Очень широкое раскрытие русской жизни характеризует любые классические образцы русской оперы. История любого героического подвига, любой жертвы, какую можно сопоставить с подвигом и жертвами Леоноры, всегда дается русскими композиторами-классиками на основе глубокого художественного своеобразия в обрисовке этого подвига, этой жертвы. Так обстоит дело не только в «Иване Сусанине», но даже в одной из последних корсаковски.ч опер — в «Китеже». Вряд ли можно найти произведение оперного жанра, более полярно противоположное бетховенскому «Фиделио»! И тем не менее опера Римского-Корсакова не нарушает, не отрицает тех принципов большой русской оперной драматургии, которые ведут свое происхождение от Глинки. Особенно разительно выявляется своеобразие русского женского героизма на сравнении Леоноры с Февронией. Именно раскрытие этической высоты Фев-ронии определило весь комплекс музыкально-драматических, жанровых средств, интонационного материала симфонизма этой оперы-легенды Римского-Корсакова. Композиция сцен, противопоставления действующих лиц (особенно Гришки Кутерьмы) и драматических картин-коллизий, решение финала-апофеоза — все это глубоко' русское, национально-традиционное и вместе с тем совершенно новое, необыкновенное. Вместе с тем «Китеж» не нарушает тех общих принципов новой музыкальной драматургии, которые были с гениальной силой высказаны Бетховеном. Не нарушает их ни «Хованщина», ни «Царская невеста», ни «Пиковая дама», как бы ни были различны эти вершины русской оперной классики, замечательной единством и цельностью своего многообразия.

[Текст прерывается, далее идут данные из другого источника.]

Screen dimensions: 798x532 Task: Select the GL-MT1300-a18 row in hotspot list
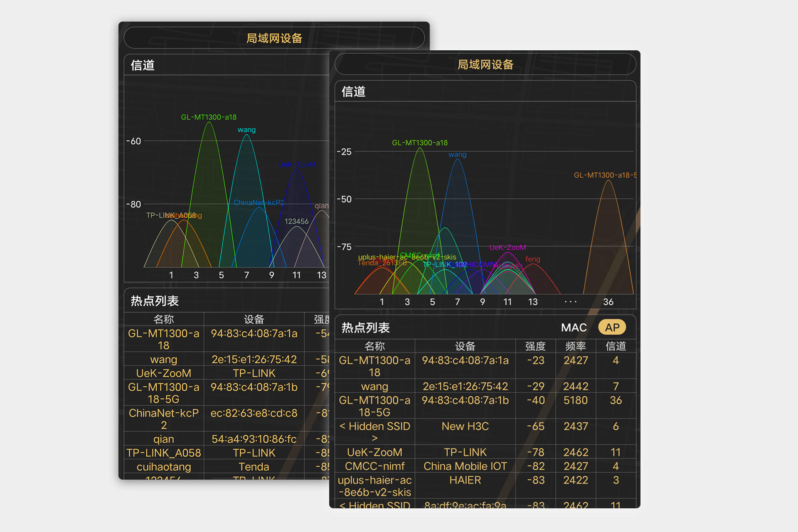(374, 366)
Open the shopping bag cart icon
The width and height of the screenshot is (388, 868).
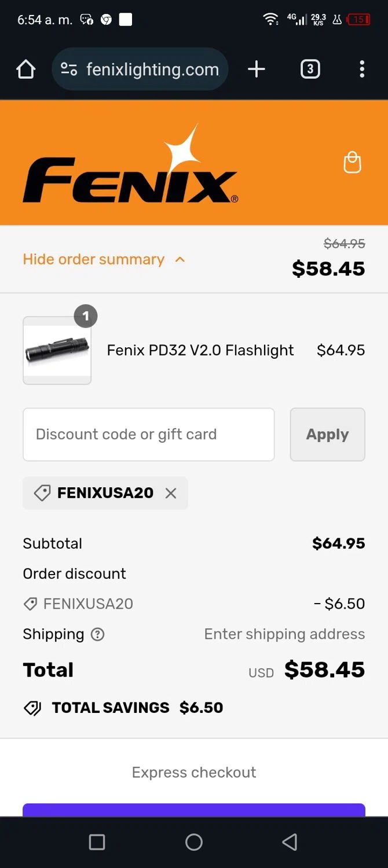coord(352,163)
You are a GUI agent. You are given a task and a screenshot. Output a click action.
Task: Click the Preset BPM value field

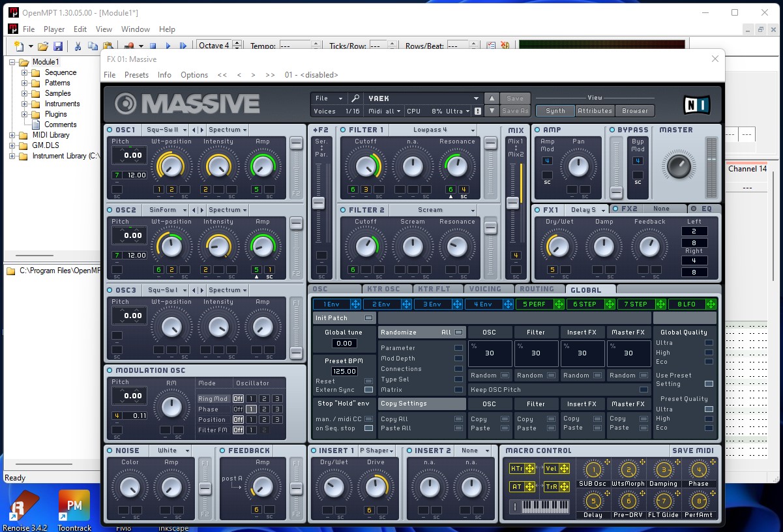pyautogui.click(x=344, y=371)
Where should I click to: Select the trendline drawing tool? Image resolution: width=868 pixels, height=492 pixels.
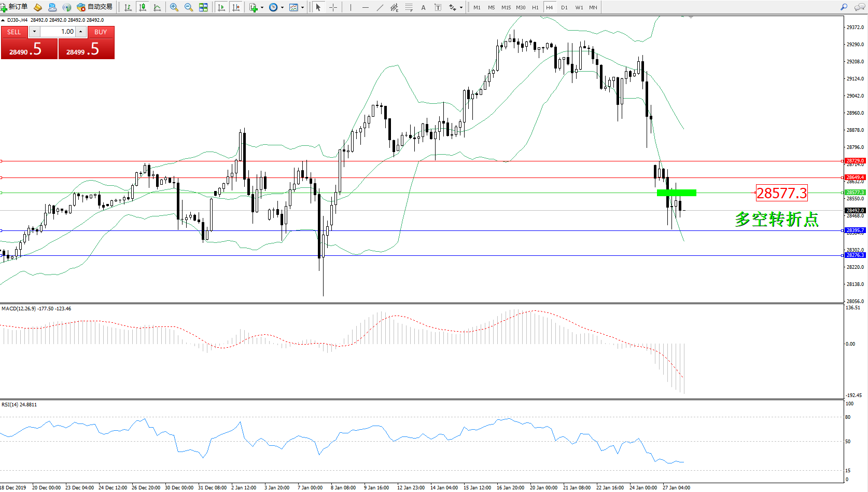pos(380,7)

Бетховен стоял на вершине своей эпохи. И со своих идейно-художественных высот он смотрел далеко вперед через головы современников и ближайших наследников...

Великие русские оперные мастера, доведя свое национальное искусство до величайшего расцвета к концу XIX столетия, подобно Бетховену, стояли на вершине своей эпохи. Они продемонстрировали всему миру новые достижения музыкальной драматургии, новые возможности ее развития. Именно они — Чайковский, Мусоргский, Римский-Корсаков, — опираясь в своем творчестве на заветы Глинки, решительно и во весь голос сказали, что русская школа, развивая свои национальные особенности музыкально-драматического стиля, не только не изолирует себя от оперного искусства западноевропейских школ, но считает себя органической частью большого мирового искусства, среди значительнейших эпохальных произведений которого «Фиделио» Бетховена занимает одно из самых больших и почетных мест.

  • 1. Он упорно называет оперу Бетховена подлинным именем героини.
  • 2. Все ссылки на F. Роллана даются по изданию: Ромен Роллан. Собрание музыкально-исторических сочинений в девяти томах, т. 7. М., Музгиз, 1938.
  • 3. Семидесятипятилетие со дня смерти А. Н. Серова исполнилось 1 февраля 1946 года.